Are you saying that changing > to >= causes a significant slowdown?

  • Indexes:

      rd:  index(ticker, reportDate)  -- in this order!  and not TEXT!
      prices:  INDEX(strike, expDate, dataDate)   -- in this  order
    
  • It is usually inefficient to start an index with a date that is used in a "range".

  • A minor simplification, assuming "21 days" is always a multiple of 7:

  •     dayofweek(date_add(rd.reportDate, INTERVAL -21 DAY))   
       -->
        dayofweek(rd.reportDate)
    
  • Sargeable...

       WHERE r.reportDate between date_add(o.expDate, INTERVAL -6 MONTH)
                                       AND o.expDate
      -->
       WHERE o.expDate >= r.reportDate
         AND o.expDate <= r.reportDate + INTERVAL 6 MONTH
    
  • This may help significantly.

      INDEX(ticker, strike,   -- in either order,
            expDate, dataDate)  -- then these, in this order
    
  • The outer AND r.reportDate > '2018-01-01' seems to be redundant.
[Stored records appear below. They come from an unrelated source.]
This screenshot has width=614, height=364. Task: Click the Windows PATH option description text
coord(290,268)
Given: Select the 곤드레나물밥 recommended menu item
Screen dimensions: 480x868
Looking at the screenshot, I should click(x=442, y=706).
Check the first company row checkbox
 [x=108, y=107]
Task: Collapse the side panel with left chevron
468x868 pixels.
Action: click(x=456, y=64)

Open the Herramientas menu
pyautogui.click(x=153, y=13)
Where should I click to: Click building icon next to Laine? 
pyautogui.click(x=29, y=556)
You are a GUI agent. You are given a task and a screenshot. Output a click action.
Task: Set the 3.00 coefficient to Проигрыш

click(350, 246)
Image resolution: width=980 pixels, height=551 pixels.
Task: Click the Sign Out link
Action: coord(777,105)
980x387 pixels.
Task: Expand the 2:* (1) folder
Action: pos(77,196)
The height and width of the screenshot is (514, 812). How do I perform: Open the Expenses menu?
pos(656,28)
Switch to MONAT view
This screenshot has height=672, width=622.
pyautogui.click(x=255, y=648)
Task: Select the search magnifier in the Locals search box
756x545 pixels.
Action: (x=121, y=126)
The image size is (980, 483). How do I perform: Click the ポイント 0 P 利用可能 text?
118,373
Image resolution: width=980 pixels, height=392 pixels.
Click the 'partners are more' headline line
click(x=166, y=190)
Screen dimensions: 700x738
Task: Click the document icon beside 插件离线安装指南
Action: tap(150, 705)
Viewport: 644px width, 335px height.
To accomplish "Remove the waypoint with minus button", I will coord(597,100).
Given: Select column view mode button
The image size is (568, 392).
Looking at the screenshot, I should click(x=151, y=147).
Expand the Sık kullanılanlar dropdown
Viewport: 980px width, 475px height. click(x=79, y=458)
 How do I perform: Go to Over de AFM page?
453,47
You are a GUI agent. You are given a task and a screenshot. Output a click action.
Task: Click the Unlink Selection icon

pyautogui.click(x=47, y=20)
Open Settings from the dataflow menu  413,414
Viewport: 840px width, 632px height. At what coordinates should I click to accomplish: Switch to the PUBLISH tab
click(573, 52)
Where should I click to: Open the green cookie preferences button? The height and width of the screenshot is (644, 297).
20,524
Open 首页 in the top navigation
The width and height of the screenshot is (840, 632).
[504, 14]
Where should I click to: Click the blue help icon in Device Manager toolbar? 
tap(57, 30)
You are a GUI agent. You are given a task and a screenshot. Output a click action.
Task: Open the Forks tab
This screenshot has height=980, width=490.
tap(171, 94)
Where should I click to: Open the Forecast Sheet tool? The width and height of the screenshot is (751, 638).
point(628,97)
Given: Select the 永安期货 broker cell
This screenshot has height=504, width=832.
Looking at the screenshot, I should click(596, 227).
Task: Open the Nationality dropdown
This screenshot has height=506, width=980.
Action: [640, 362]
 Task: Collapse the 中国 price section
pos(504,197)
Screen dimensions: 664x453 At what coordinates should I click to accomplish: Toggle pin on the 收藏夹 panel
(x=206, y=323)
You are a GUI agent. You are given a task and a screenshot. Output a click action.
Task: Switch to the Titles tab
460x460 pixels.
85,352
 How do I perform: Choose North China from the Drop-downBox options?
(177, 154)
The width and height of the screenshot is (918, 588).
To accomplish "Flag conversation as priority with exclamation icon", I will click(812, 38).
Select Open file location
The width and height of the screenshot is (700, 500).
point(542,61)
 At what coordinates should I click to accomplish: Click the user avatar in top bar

  • In picking a PRIMARY KEY, is there a combination of columns that is unique? And does it include ticker? And are you I/O-bound? If yes to all those, be sure to have ticker first; this will make any query based on single ticker run much faster. This is because of the I/O savings by having all the CSCO rows "clustered" together. (Let me know what combo would work; I'll probably have an opinion of how to order the rest.) Caveat: Adding a PK is much more invasive than adding a secondary index; it will rebuild the entire multi-billion-row table, and probably block any activity during the ALTER.

  • The table is about 800GB, correct? How much RAM? What is the value of innodb_buffer_pool_size? Was the table built with innodb_file_per_table=ON? How much spare disk space do you have?

  • DOUBLE takes 8 bytes; FLOAT takes 4 bytes. Some of those metrics could probably be put into FLOAT, thereby saving 8GB per column changed. (Again, this needs a costly table rebuild. But it could be combined with the ADD PRIMARY KEY(...).)

  • Suggest looking carefully at each column to see if it can be shrunk or eliminated or easily recomputed when fetched.